Nell’hinterland profondo, questa esclusione raggiunge certamente proporzioni estreme. L’espulsione generale della popolazione e dell’industria significa che anche le mobilitazioni politiche di maggior successo non solo sono complicate, ma hanno anche poco peso e rappresentano solo una minaccia minore per chi è al potere. Nel vicino hinterland, questa esclusione è più immanente al sistema, e quindi molto più minacciosa. Questi sono i quartieri dove vivono i lavoratori dei servizi a bassa qualifica, dove la povertà cresce più velocemente, dove i nuovi immigrati si stabiliscono per la prima volta, e dove approdano le persone espulse dai centri cittadini a causa dei processi di gentrificazione. Ancora più significativo, questi quartieri operano come i nuclei economici ripudiati delle grandi aree metropolitane statunitensi, non solo in termini di forza lavoro ma anche di produzione. Sono i centri chiave dell’infrastruttura industriale mondiale, costruiti frettolosamente per attirare le riserve di manodopera a basso costo che esistono appena al di là della vista del liberale medio urbanizzato. È in queste periferie invisibili, aree escluse, colonie di confine e nuovi ghetti segregati ai margini della città che troviamo il luogo del conflitto di classe negli Stati Uniti di oggi.
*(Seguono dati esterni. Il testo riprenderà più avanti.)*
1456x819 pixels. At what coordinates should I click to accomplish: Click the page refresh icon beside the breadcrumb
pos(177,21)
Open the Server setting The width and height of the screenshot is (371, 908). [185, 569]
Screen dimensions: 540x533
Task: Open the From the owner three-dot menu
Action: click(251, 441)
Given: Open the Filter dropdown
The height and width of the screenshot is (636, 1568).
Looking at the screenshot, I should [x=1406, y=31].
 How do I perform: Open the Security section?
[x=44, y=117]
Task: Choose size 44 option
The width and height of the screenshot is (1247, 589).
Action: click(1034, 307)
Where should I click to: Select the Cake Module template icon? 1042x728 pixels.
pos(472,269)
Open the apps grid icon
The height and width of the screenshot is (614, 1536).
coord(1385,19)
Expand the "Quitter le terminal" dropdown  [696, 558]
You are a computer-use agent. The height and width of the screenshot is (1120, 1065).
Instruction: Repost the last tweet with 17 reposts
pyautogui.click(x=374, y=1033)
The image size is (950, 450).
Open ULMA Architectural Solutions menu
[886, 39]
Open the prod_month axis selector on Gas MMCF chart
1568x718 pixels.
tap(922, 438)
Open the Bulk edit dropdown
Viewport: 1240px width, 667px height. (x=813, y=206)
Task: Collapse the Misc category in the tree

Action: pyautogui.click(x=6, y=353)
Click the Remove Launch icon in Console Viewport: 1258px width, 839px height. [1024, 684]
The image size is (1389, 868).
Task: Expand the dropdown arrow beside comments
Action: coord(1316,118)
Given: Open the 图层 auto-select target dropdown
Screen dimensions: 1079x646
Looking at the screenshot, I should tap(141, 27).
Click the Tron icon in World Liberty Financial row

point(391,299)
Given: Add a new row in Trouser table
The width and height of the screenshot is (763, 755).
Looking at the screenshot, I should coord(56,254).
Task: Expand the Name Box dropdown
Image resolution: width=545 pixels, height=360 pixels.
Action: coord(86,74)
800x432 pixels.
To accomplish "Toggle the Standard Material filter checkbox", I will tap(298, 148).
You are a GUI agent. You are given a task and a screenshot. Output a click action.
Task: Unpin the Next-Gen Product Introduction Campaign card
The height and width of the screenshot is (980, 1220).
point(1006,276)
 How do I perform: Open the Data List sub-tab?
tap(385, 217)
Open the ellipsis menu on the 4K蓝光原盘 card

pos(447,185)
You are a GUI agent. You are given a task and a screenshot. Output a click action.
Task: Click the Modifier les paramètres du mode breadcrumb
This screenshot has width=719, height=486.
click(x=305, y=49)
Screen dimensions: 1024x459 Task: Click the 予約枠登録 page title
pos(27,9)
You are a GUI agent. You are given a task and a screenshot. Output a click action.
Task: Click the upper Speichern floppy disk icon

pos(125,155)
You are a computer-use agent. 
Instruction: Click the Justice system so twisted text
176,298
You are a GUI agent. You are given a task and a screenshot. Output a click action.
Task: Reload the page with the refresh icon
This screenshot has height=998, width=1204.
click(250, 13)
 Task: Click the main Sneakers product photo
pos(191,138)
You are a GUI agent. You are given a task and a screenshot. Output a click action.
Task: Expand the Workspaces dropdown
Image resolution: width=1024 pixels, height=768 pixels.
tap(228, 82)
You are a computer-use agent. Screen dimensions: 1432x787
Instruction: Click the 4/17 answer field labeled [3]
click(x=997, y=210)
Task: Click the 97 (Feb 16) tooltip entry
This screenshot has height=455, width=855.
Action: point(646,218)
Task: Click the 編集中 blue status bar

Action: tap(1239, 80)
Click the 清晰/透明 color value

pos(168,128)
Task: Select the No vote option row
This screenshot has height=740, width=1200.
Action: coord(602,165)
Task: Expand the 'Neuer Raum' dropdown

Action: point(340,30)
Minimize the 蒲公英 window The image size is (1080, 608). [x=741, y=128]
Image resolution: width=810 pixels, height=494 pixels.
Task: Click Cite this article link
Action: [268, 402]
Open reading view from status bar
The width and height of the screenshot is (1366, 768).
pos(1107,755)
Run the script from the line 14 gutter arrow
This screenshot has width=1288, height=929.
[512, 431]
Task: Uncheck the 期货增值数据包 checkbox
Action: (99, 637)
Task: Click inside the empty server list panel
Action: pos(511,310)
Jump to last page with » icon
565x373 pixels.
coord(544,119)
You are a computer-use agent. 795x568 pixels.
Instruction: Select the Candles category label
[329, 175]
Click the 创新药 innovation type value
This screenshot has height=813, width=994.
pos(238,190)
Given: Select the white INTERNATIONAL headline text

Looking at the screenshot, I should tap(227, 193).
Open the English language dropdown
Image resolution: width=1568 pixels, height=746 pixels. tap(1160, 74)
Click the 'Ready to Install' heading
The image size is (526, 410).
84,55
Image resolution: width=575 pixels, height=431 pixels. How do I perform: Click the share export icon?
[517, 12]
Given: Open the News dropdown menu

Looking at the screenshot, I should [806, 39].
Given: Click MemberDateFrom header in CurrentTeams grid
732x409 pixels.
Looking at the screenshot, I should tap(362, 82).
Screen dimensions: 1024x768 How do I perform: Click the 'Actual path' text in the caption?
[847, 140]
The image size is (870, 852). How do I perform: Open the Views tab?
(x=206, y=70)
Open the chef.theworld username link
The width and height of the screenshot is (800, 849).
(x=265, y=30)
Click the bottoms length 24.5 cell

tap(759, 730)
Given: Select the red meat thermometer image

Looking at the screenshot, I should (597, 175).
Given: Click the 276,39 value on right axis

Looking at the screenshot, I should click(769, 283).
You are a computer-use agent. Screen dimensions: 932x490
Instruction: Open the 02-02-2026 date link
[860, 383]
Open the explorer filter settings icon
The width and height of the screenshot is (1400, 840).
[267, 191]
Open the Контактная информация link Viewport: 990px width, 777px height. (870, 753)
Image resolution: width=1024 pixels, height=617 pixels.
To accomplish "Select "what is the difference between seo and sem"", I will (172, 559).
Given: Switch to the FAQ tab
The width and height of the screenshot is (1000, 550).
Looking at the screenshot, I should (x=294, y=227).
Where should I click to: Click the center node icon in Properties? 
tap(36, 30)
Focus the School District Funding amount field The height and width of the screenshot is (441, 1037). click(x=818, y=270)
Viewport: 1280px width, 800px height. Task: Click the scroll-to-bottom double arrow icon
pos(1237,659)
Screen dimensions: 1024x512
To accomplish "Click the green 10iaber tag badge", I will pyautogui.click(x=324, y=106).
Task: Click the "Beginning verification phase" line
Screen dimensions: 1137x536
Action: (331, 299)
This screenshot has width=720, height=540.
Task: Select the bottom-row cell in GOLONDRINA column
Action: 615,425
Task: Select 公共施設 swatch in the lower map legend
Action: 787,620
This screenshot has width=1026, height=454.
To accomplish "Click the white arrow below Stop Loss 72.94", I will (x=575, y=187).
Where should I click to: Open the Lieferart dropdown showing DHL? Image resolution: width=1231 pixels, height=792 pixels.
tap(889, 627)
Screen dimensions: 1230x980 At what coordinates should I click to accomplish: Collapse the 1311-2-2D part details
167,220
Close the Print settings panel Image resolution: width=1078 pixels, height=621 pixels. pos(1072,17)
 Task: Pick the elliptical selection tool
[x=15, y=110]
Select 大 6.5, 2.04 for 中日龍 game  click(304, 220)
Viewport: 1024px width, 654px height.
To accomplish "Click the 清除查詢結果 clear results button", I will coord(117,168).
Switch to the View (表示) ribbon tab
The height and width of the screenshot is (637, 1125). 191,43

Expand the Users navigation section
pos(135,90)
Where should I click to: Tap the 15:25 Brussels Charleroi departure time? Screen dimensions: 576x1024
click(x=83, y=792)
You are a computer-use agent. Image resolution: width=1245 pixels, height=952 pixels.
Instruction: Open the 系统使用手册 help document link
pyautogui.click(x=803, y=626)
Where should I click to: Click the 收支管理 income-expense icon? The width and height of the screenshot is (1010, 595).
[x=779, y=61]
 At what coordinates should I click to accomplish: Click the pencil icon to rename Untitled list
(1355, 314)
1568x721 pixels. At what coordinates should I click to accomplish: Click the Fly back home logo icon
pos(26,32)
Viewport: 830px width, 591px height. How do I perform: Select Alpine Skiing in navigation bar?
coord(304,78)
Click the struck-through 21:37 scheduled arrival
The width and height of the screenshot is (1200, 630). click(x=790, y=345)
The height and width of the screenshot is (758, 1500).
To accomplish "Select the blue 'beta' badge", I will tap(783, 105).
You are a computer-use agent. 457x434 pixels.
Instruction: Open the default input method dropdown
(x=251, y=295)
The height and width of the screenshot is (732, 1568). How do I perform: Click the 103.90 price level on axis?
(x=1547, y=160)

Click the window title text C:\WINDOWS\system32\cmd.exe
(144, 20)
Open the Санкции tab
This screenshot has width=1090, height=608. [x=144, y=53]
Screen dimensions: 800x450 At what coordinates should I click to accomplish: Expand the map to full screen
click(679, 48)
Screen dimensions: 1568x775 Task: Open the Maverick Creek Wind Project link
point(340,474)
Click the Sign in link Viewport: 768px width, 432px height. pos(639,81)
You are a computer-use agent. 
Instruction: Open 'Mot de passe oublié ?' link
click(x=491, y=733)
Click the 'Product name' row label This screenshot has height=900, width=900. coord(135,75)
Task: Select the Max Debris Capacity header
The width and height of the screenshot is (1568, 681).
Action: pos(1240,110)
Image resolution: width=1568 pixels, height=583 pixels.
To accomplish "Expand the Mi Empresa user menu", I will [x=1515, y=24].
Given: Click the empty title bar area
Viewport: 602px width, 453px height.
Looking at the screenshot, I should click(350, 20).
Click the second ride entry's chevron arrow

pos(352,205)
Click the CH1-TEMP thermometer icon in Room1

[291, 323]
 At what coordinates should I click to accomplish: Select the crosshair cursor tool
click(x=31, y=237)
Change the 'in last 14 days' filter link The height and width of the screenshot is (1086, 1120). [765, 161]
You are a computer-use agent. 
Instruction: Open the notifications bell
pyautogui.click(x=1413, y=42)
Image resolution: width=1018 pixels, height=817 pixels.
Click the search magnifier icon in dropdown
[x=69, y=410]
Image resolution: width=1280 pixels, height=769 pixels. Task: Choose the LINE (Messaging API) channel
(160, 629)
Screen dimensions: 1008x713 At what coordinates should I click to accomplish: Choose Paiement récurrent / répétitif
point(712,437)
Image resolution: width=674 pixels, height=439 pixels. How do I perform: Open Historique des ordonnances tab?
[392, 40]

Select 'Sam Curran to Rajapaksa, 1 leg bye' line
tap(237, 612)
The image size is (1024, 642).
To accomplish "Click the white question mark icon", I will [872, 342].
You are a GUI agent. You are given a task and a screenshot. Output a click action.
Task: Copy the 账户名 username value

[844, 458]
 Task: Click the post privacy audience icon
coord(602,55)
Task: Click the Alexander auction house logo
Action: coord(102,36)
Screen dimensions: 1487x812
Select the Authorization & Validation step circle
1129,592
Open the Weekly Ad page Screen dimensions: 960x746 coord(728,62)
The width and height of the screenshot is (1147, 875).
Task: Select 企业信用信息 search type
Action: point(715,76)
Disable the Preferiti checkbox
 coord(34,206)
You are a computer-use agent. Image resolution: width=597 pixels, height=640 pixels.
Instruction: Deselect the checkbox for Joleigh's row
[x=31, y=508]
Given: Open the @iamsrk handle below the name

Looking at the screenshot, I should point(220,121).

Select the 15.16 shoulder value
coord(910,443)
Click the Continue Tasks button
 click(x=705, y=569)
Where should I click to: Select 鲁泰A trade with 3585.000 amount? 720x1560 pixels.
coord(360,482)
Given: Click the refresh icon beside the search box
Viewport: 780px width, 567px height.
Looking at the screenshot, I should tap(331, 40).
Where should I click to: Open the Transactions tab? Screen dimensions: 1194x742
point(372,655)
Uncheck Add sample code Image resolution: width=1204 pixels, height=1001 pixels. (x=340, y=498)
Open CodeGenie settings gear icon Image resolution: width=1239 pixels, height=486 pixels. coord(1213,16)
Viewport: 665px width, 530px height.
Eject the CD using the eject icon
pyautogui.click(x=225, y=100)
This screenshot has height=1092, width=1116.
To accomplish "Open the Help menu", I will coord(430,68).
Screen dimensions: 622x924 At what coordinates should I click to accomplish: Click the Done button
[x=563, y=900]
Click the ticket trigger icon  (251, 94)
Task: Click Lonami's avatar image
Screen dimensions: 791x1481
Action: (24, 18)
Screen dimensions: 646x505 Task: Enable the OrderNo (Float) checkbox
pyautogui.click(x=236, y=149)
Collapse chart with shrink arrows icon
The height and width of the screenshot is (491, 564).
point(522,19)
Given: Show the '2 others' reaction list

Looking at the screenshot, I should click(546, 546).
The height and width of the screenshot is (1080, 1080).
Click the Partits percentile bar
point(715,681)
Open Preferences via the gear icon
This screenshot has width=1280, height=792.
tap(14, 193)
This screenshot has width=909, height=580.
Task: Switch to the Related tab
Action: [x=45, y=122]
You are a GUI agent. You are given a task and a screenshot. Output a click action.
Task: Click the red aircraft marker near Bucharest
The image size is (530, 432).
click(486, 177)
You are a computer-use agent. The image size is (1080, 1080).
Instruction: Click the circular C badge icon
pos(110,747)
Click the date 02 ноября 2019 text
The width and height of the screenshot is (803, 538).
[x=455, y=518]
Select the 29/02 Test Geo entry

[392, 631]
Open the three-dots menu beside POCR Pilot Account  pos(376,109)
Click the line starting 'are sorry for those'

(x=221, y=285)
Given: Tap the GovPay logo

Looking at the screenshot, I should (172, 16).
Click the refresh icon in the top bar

Resta il fatto che la prima grande rivolta negli Stati Uniti del XXI secolo sia iniziata in un sobborgo del Missouri. Ma il fenomeno non è affatto limitato al paese. In effetti, il cambiamento della geografia della produzione americana è meglio compreso come un ritorno alla norma globale dell’urbanizzazione capitalista, dove gli insediamenti della classe operaia adiacenti all’industria (siano essi edilizia popolare o baraccopoli informali) formano un’aura attorno ai centri urbani, cuore della cultura e del consumo. Ciò significa che anche questo paesaggio del conflitto di classe si sta riproponendo come una sorta di norma globale. La rivolta di Ferguson può essere vista come la versione locale di una rinascita globale della lotta, che in molti luoghi ha preso la forma di minaccia insurrezionale nel senso letterale della parola – un momento che Alain Badiou vede giustamente come il “risveglio della storia”. Tuttavia, queste lotte sono quasi universalmente definite da una contraddizione inconciliabile in termini di geografia globale. Anche quando coinvolgono persone provenienti da aree proletarie periurbane con una sostanziale infrastruttura industriale, tali eventi non solo tendono a ignorare la sfera della produzione in quanto tale, ma tendono anche a essere attirati al centro della città iper-sorvegliato. In questi centri urbani, le rivolte sfumano in proteste, e anche quelle più riuscite (per esempio in Egitto) riescono ad ottenere solo false vittorie poiché si oppongono ad un miraggio del potere – che sia un partito, il parlamento o il sontuoso distretto finanziario e commerciale – mentre quasi letteralmente passano sopra il vero centro del potere, incarnato nei molti nodi e corridoi dell’infrastruttura produttiva globale situati nelle periferie.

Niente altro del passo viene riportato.